No es posible ganar el favor de Dios. No podemos hacer cosas buenas para estar bien con Dios. Sin embargo, Jesús hace la diferencia. Tenemos una relación correcta con Dios, porque Dios nos justificó por medio de Jesús.
Supongo que, en algún momento de nuestras vidas, todos hemos tratado de ganar el favor de Dios, con el resultado de que estábamos muy frustrados porque fallamos miserablemente. Una vez que nos frustramos, comenzamos a preguntarnos cómo Dios realmente podría amarnos, así que intentamos más para fracasar de nuevo y llegar a ser aún más frustrados. Todo esto conduce a más y más frustración. Parece que el ciclo nunca termina.
Quizás para aquellos de nosotros que verdaderamente creemos que Dios nos ama no importa lo que hagamos, comenzamos a preguntarnos cómo a Dios le caemos bien (o cómo Él puede disfrutarnos). Así es como explico una diferencia entre amar y caerse bien. A veces, durante nuestra niñez, mi hermana y yo peleábamos. Recuerdo que había veces que mi mamá me preguntaba: “¿No amas a tu hermana?” Mi respuesta siempre era, “Sí, mamá, amo a Julie, simplemente no me cae bien”.

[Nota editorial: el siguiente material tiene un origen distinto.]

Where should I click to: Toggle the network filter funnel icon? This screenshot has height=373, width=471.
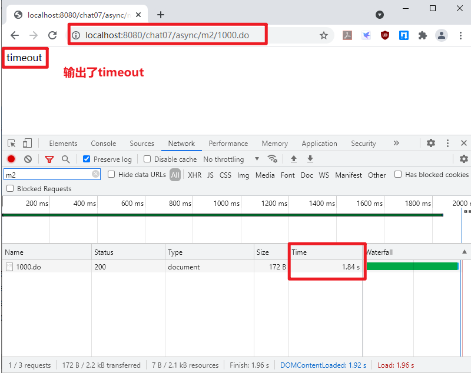49,159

Creo que a veces realmente creemos que Dios nos ama, simplemente no podemos imaginar cómo a Él le caemos bien (o nos disfruta).

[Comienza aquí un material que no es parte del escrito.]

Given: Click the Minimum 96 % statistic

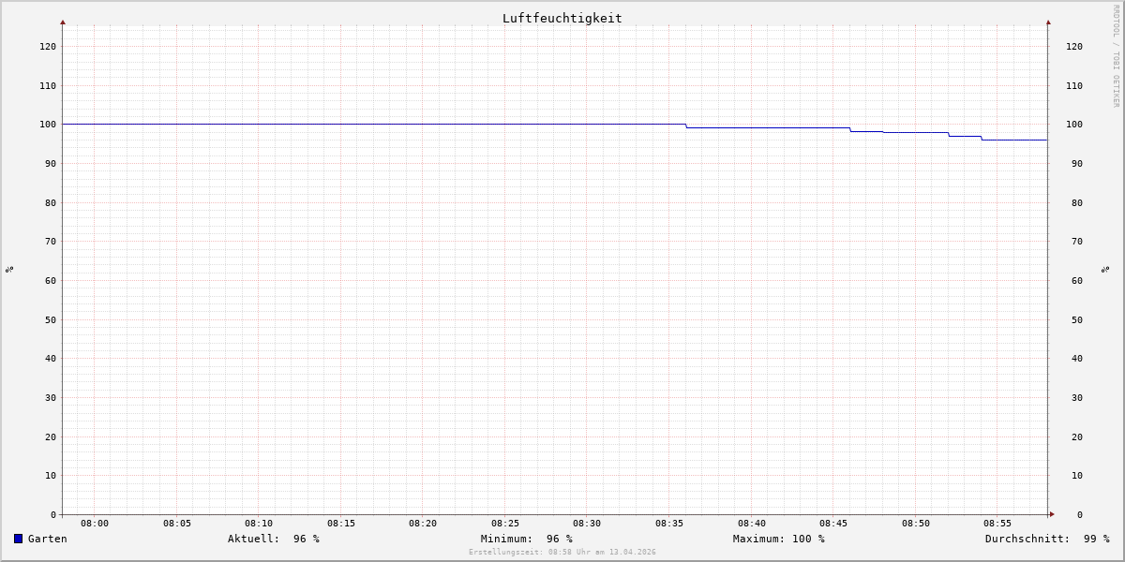Looking at the screenshot, I should coord(527,539).
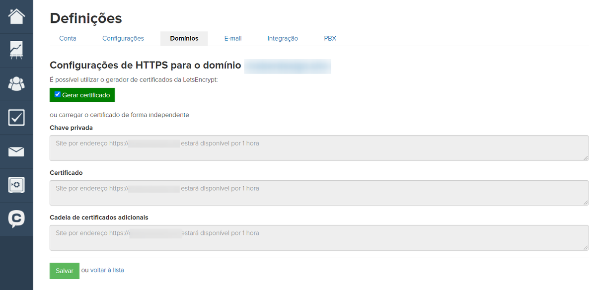
Task: Open the mail envelope icon in sidebar
Action: click(x=16, y=151)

Pablo deja claro que tenemos una relación correcta con Dios a través de Jesús. ¡Él hace la diferencia por nosotros! En los versículos de arriba Pablo dice que el fruto de nuestra justicia viene por medio de Jesucristo. En otras palabras, no estamos justificados ante Dios por lo que hacemos, sino por lo que Jesús ha hecho por nosotros. ¡Esta realidad es muy importante para aquellos que piensan que tienen que ganar el amor de Dios o trabajar duro para guardar Su amor! Somos aceptados y amados en Jesús.

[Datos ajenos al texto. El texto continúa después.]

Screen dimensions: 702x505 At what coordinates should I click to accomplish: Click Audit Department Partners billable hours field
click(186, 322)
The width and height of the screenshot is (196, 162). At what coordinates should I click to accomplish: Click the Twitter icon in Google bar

Una prueba de que Jesús nos ha cambiado es que tenemos un amor abundante.
Pablo oró que los cristianos en Filipos tuvieran un amor que abundaba más y más. ¿Por qué? Primero, “a fin de que escojan lo mejor.” En otras palabras, para que ellos supieran lo que es importante. (El amor de Dios tiene una manera de mostrarnos lo que es importante.) Segundo, para que pudieran ser puros y sin mancha para el día de Cristo. Ser puro es ser limpio e impecable, y sin mancha es estar libre de culpa. ¡En Cristo, no somos culpables!
En estos versículos vemos que un amor abundante es una manera en que nuestras vidas demuestran que no tenemos culpa ante Dios por causa de Jesús. Es “el fruto de justicia.” No es lo que hacemos, sino lo que Jesús ha hecho por nosotros. Todo se hace de una manera que Dios es glorificado por la diferencia que Jesús hace en nuestras vidas.